WHAT TO DO:
**A)** From the excerpt on feminism's esoteric roots, write out the part that opens with the words containing "From the Great" and closes with "and ideological sublimation.".
**B)** In the excerpt on feminism's esoteric roots, the sentence that begins "These include" names a set of ancient cults and religious movements. List all of them.
**C)** Answer these questions using the excerpt on feminism's esoteric roots:
(i) In which regions was the cult of courtly love birthed?
(ii) What three things did the Black Madonna archetype represent?
(iii) Which institution did the Cathars subvert?

EXCERPT:
From the Great Goddess to the Black Madonna: Feminism’s Esoteric Roots
Feminism is typically framed as a product of 19th–20th century secular political theory, emerging from leftist, Marxist, or liberal traditions. However, its foundational myths run much deeper. The true roots of feminism are esoteric and gnostic, not merely socialist. To fully understand the destructive cultural role modern feminism plays, we must investigate its mythic, mystical, and religious underpinnings—especially those hidden behind centuries of symbolic transformation and ideological sublimation.
The feminist mythos—whether expressed through the trope of the "independent woman," the "divine feminine," or the "liberated sexual being"—can be traced back to ancient cults and religious movements. These include the Gnostic worship of Sophia, the Cathar heresy, Zoroastrian dualism, the Indian-Sufi mystic traditions, and the cult of the Black Madonna. In particular, the Cathar and Troubadour movements of southern France formed a matrix of romantic-mystical worship of the feminine that later morphed into early feminist ideologies.
Troubadours, often linked to the Cathars, promoted a quasi-religious vision of female divinity and moral superiority. Their songs, often dedicated to married noblewomen, romanticized female infidelity and male suffering as spiritually redemptive. The cult of courtly love, birthed in Languedoc and Aquitaine under figures like Queen Eleanor, embodied a theology of woman as redeemer, goddess, and sovereign over man’s desire and suffering.
At its core, this belief system venerated the feminine as a non-dual concept, wife and seductress light and dark, mother and lover, life and chaos—symbolising both aspects and unified in the figure of the Black Madonna or Black Sophia. This archetype, worshipped in secret grottoes and shrines, represented wisdom, transformation, and pain: an ancient androgynous path of “liberation” through suffering.
The Hidden Feminine Religion: Heresy and Subversion
The Cathar-Troubadour axis can be seen as a counter-culture that attacked the social order of the Middle Ages from two directions: Cathars subverted the Church (the “Church of Amor” against “Roma”), while Troubadours undermined feudal patriarchy by idealizing a woman-centered ethic. Their world rejected marriage, ridiculed class distinctions, and celebrated feminine divinity.

RAW DATA:
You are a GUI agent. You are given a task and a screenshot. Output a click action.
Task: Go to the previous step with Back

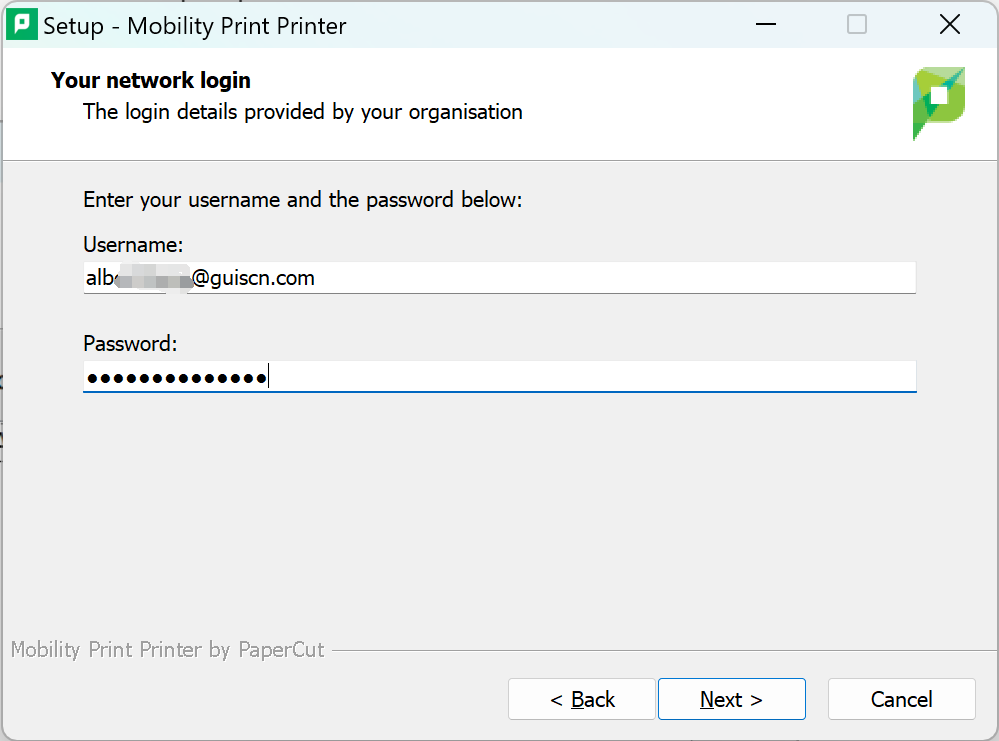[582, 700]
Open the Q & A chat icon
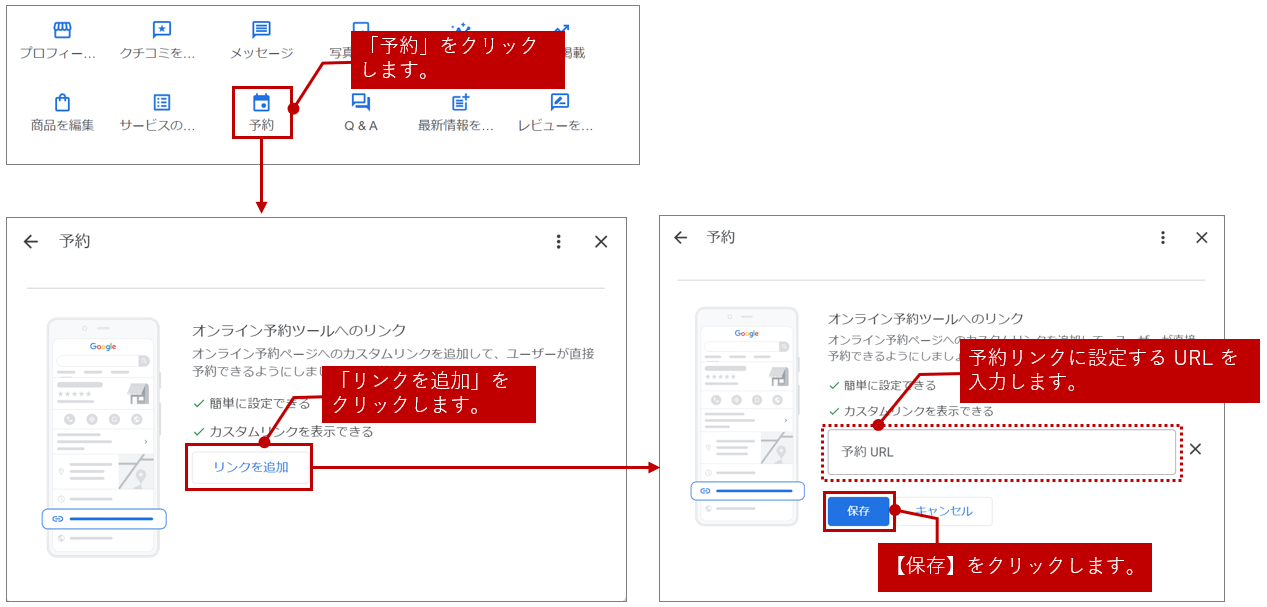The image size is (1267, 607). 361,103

ANSWERS:
**A)**
From the Great Goddess to the Black Madonna: Feminism’s Esoteric Roots
Feminism is typically framed as a product of 19th–20th century secular political theory, emerging from leftist, Marxist, or liberal traditions. However, its foundational myths run much deeper. The true roots of feminism are esoteric and gnostic, not merely socialist. To fully understand the destructive cultural role modern feminism plays, we must investigate its mythic, mystical, and religious underpinnings—especially those hidden behind centuries of symbolic transformation and ideological sublimation.

**B)**
- the Gnostic worship of Sophia
- the Cathar heresy
- Zoroastrian dualism
- the Indian-Sufi mystic traditions
- the cult of the Black Madonna

**C)**
(i) Languedoc and Aquitaine
(ii) Wisdom, transformation, and pain
(iii) The Church